"No tememos a las ruinas. Estamos destinados a heredar la tierra..."
BUENAVENTURA DURRUTI
El panorama socio-político global de los últimos tiempos, de una mediocridad y niveles de corrupción casi insoportables para quienes un día creyeron en las bondades de la democracia parlamentaria, pervertida hoy hasta la náusea por la inquina y la codicia, hace que no sea difícil volver la vista hacia el anarquismo, hacia la hermosa realidad de la anarquía, ese bello sueño de libertad que el capitalismo y sus voceros se han encargado de arrumbar, y que constituye en este tiempo de asco y miseria moral, una instancia insoslayable de la esperanza. Caminar hacia la anarquía en las sociedades modernas no tendría más que ventajas, por mucho que los reidores de la injusticia, los comentaristas de lo alimenticio o los vasallos del servilismo hayan querido convertir la palabra anarquía en sinónimo de desorden. No quieren saber que la anarquía, sin embargo, es la consecución de la estabilidad del vínculo interindividual sin el dominio del poder, que garantiza la armonía de las relaciones humanas al margen de todo principio de autoridad.

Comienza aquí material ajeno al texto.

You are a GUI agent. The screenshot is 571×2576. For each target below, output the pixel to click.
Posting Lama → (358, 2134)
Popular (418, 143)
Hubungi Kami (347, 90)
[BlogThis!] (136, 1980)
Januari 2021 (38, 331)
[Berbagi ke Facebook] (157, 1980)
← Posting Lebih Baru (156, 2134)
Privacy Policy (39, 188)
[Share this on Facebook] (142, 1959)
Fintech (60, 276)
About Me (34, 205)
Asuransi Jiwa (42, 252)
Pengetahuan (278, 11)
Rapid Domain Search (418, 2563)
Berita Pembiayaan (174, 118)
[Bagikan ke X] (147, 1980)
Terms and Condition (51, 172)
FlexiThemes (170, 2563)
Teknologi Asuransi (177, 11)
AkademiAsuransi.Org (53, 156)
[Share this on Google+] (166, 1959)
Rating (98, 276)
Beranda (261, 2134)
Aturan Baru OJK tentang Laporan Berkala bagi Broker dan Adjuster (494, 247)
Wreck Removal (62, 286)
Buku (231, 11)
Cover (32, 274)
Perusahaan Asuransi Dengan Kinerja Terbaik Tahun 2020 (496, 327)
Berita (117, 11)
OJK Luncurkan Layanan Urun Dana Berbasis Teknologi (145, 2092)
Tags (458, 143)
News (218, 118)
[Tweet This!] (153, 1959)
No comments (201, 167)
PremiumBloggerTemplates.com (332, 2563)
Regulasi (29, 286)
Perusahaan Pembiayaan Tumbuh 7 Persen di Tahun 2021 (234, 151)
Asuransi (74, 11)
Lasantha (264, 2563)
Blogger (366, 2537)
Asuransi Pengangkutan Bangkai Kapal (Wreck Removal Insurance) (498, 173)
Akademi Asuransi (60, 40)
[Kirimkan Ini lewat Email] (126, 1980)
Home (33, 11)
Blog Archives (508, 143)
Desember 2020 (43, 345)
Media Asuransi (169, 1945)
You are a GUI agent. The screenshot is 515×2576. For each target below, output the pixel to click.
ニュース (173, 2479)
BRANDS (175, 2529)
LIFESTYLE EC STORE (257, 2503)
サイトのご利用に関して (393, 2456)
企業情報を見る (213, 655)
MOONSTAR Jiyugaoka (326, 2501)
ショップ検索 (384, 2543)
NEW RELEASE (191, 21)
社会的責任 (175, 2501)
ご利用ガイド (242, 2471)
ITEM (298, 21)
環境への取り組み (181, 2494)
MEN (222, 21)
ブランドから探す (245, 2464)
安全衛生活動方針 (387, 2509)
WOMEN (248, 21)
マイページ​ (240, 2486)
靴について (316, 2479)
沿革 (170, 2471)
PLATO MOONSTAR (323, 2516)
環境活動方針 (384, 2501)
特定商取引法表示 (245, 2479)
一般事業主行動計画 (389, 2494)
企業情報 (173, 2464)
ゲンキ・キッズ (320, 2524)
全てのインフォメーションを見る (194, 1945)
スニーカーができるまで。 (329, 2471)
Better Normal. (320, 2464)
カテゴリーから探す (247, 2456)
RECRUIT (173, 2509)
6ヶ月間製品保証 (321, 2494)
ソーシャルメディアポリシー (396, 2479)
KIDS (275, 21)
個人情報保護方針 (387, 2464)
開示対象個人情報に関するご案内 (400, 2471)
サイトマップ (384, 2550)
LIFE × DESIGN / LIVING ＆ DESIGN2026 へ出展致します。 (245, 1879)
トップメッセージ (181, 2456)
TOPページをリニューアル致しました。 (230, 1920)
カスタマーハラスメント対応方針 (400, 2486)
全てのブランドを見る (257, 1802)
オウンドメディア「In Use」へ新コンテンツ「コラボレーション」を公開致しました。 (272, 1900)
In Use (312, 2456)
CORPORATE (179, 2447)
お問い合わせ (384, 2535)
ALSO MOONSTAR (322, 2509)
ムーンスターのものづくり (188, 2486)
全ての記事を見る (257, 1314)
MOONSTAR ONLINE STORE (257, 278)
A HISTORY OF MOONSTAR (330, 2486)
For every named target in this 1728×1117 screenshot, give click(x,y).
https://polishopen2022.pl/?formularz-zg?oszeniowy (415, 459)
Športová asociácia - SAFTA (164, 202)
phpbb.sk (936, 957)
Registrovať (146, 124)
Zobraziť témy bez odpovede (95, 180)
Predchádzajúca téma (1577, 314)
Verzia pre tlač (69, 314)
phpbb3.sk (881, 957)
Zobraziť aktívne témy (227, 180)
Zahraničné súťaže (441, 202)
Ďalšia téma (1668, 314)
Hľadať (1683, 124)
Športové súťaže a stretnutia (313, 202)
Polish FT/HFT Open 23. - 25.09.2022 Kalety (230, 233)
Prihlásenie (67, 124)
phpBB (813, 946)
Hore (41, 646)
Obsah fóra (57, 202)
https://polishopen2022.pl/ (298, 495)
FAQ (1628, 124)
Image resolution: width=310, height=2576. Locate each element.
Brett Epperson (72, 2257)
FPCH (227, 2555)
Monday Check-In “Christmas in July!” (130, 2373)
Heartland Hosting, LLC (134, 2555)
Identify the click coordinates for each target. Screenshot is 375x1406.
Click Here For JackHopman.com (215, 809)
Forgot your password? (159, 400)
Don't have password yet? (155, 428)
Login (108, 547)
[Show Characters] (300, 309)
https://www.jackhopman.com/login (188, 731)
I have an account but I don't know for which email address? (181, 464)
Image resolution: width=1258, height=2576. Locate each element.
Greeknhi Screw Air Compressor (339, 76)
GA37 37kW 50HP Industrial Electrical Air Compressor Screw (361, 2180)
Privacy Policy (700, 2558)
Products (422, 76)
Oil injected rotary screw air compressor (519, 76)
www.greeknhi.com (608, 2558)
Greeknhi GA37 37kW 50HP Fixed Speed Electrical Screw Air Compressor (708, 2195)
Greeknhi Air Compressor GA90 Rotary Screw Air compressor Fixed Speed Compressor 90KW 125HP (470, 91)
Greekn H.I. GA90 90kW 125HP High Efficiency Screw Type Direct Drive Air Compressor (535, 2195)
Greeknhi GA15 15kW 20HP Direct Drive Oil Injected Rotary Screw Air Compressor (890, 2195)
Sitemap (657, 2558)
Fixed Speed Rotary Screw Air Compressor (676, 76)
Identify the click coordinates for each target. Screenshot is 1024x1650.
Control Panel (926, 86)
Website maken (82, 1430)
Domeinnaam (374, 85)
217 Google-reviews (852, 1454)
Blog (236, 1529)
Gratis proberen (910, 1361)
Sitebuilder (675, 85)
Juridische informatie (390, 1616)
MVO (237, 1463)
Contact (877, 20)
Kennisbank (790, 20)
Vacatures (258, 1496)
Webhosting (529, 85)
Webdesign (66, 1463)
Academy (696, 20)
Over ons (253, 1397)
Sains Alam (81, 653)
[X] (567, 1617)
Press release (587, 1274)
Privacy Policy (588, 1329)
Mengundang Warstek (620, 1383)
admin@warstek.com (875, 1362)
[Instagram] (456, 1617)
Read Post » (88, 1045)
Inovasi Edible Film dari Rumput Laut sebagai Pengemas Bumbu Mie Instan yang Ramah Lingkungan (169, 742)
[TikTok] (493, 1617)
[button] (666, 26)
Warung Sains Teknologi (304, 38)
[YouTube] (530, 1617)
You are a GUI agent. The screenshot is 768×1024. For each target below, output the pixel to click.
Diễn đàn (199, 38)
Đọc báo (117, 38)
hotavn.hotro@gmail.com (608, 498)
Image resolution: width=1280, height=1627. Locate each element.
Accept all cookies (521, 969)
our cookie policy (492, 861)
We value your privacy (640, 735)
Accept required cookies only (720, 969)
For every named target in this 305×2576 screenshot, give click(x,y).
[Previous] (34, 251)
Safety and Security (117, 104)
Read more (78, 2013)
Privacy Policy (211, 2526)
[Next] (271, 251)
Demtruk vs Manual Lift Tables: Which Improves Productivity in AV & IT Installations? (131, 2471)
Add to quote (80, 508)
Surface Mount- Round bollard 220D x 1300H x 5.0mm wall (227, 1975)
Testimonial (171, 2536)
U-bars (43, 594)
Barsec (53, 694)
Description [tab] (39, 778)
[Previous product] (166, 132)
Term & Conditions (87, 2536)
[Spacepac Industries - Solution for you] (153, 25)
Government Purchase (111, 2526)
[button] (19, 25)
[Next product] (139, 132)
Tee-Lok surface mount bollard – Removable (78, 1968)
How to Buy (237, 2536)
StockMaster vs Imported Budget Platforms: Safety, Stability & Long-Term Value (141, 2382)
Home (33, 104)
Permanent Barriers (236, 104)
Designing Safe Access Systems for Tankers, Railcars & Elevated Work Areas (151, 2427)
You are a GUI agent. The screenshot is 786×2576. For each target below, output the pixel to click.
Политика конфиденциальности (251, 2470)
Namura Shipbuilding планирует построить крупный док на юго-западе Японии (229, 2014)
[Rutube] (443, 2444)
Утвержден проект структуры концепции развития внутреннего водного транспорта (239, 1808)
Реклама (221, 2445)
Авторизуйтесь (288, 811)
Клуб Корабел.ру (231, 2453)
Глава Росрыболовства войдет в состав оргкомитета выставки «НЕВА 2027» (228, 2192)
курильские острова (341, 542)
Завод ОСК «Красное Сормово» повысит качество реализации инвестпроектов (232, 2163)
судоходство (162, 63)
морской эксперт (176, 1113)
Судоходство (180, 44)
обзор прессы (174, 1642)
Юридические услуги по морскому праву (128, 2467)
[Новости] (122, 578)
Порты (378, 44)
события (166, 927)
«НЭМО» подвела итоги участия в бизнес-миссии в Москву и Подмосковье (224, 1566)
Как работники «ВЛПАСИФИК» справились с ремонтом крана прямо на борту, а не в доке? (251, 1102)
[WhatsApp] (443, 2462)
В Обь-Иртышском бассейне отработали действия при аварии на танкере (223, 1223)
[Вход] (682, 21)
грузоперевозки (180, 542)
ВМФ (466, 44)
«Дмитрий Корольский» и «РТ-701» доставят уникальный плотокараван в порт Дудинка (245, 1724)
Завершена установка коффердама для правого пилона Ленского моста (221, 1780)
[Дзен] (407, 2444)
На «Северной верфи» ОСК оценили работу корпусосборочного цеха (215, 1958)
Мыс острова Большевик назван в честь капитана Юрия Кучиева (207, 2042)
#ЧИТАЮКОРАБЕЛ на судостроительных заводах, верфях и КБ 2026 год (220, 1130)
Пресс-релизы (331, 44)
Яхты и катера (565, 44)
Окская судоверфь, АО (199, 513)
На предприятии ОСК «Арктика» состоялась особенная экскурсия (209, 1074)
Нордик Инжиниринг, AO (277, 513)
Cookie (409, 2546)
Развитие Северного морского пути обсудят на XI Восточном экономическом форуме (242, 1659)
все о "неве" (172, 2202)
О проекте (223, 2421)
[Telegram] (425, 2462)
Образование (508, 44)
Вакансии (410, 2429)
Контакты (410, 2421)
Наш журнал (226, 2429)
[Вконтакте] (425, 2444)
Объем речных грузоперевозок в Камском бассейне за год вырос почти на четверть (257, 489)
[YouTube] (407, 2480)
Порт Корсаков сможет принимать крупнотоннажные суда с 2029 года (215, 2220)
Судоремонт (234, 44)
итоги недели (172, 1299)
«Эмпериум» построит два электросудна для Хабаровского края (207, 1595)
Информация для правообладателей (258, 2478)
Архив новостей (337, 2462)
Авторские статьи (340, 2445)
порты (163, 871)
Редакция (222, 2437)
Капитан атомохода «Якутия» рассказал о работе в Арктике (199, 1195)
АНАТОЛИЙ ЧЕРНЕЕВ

Las resplandecientes ideas enunciadas por Proudhon, analizadas y discutidas por Marx (y también por Hobbes), redefinidas por mentes tan preclaras como las de Nocick o Philonenko, se alzan hoy, en este pantano de posibilismo, codicia, plusvalías, incultura y propaganda, como una esperanza real para los pueblos y un horizonte de libertad para los individuos. La anarquía, que hará que el Estado vuelva a ganarse el respeto de sus integrantes; y la cultura la naturaleza de su pasión por el pensamiento; y la economía su función de instrumento del crecer; y el tiempo su íntima naturaleza de trama en la urdimbre de un futuro a la medida de lo posible y en la senda de los deseos de los seres humanos. Y la palabra súbdito desaparecerá. Y el más y el menos no tendrá que ver con la naturaleza de las personas.
Y amanecerá para todos.
No es el anarquismo, ni la arribada de la anarquía como medio de convivencia una utopía como tal irrealizable, sino la recuperación del auténtico mundo social de naturaleza colectiva, donde los individuos obedezcan sus propias leyes en territorios comunes en que la necesidad sea respondida siempre. Una sociedad real, más allá de bellas teorías que la usura y la desigualdad tratan de estructurar a su medida, que hará posible el grado de felicidad indispensable para que cada uno de nosotros, y todos nosotros, podamos sentir que las instituciones manipuladas por las clases dirigentes no nos escupen en la cara cada instante, y que la vida de vivir se vive viviéndola realmente y no por delegación, que la vida no se vive dejándola pasar ni muriéndola y mucho menos soportándola.
La superación de las formas políticas de unas democracias mediatizadas por los partidos, por la representación y por las leyes del número, será posible siempre que los individuos tomen conciencia de su propia valía como tales, como sujetos protagonistas de su propio devenir, y renuncien a ser masa, a ser rebaño y cifra; se nieguen a ser súbditos, consumidores, compradores; se rebelen contra la fila, el montón, la imitación, el número, el color o el plazo, y se sientan protagonistas de la forma de su porvenir, uniéndose voluntariamente a sus semejantes para elaborar normas de convivencia basadas en principios morales que puedan definirlos como seres humanos.